Jairo Marques
Aflições de um quase pai
Na hora do parto, não vai rolar de levar minha mulher no colo e tocar meu cavalo de rodas ao mesmo tempo
--Amor, essas dores estão muito estranhas. Não estou mais aguentando, não. Cata os cacarecos e vamos para o hospital que a menina está nascendo.
"Deuzulivre" a minha filha nascer dentro do elevador, no meio da rua, na padaria ou nos braços de um bombeirão chamado sargento Amadeu.
--Nada, você está muito ansioso. Essas dores são normais. Logo passam, disse-me a mulher desdenhando a minha imaturidade paternal.
--Ligue para o médico, então, porque senão quem vai parir sou eu, e a qualquer momento.
Gases... Eram gases, segundo o obstetra que não teve a elegância de me receitar uma maracujina ou de me fazer um chamego dizendo "tudo dará certo no final, acalme-se".
Ora, a minha ansiedade fazia sentido. A barriga, do dia para a noite, transformou-se numa montanha que me jogou a um cantinho da cama e de onde um ser, lá de dentro, samba durante toda a madruga.
Somado a isso, já contamos 34 semanas de gestação. Ou seriam 33 semanas? Ou seria o oitavo mês, prenúncio da hora derradeira? Ter de contar o tempo de maneira diferente do que venho contando há 40 anos só faz aumentar a minha aflição e a minha confusão.
--Ainda falta muito...
Muito quanto? Não é possível que o homem já saiba calcular exatamente quantos espermatozoides saem da casinha no momento da explosão de paixão e não saiba me dizer certinho a que horas sai da festa o convidado mais malandrão que me deu um bebê de brinde.

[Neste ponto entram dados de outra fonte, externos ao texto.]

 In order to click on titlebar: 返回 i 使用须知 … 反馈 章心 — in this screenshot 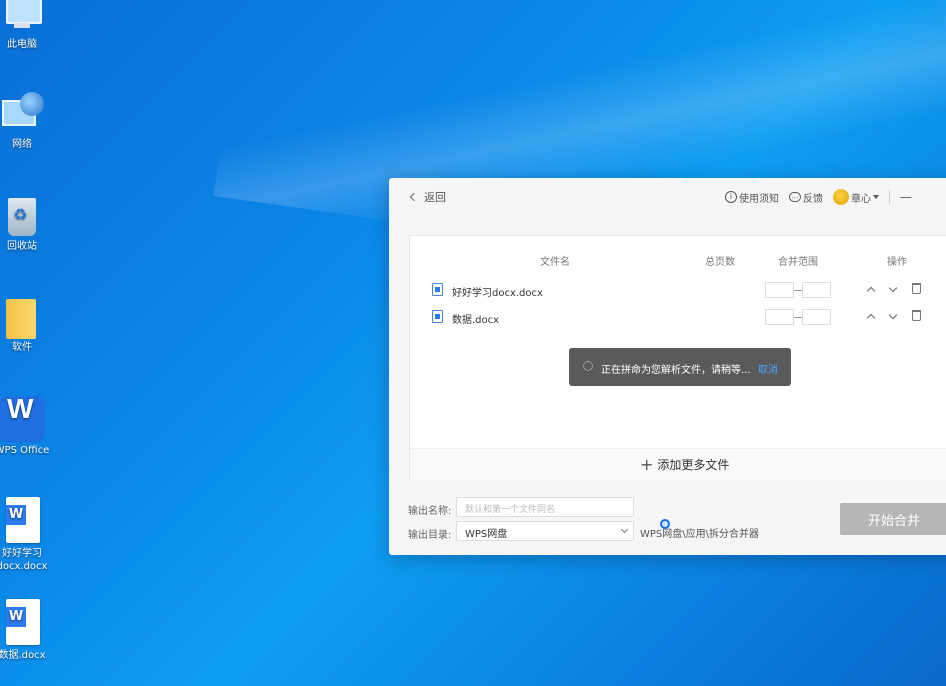, I will do `click(668, 197)`.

Com a bexiga espremida por nossa menina, a mulher, ultimamente, vai ao banheiro umas três vezes durante a madrugada. Nesta semana, quando acordei e não a vi na cama, achei que ela tivesse ido parir à minha revelia, como se quisesse me poupar de um vexame no hospital devido a meu nervosismo.
Mas a minha agonia não é para menos. Fico imaginando a tal da bolsa estourando, alagando o quarto, minha amada berrando vida por todo o apartamento e eu ainda tentando vestir a calça jeans (cadeirantes demoram séculos para aprumá-la no corpo).
Penso naquelas cenas de filme à la Almodóvar em que Penélope Cruz, em via de dar à luz, começa a suar e a pedir por misericórdia que a peguem nos braços e saiam em disparada pelas ruas afora até chegar ao alívio de uma maternidade cheia de móbiles bonitinhos.
Não vai rolar de eu levar minha mulher no colo e tocar meu cavalo de rodas ao mesmo tempo. Seremos dois deitados no asfalto. Correr pelas ruas de São Paulo até o local do nascedouro de minha filha só seria possível no dia 1º de janeiro, sem chuva e de bicicleta, pelas ciclovias do Haddad, o que também não será para mim nesta encarnação.
"Huff, hufff, huff", ok, estou respirando compassadamente e puxando bastante o ar, obrigado. Também estou levando em consideração aquilo que as colegas me juraram: "Bebê não nasce dessa maneira, menino".
Mas essa sensação de não ter o mínimo controle da situação acaba com as minhas cutículas. Normalmente, tenho de saber se aonde vou tem rampa, tem elevador, tem a presença de "malacabadofóbicos".
Agora, a viagem não tem um rumo que eu consiga encontrar no Google Maps ou um caminho mais fácil que o Waze me indique. Só me resta acreditar que pé de galinha não mata pinto e que minha Elis será ungida com a tolerância máxima às diferenças e fará de tudo para poupar o papai, fazendo as melhores combinações possíveis com a mamãe.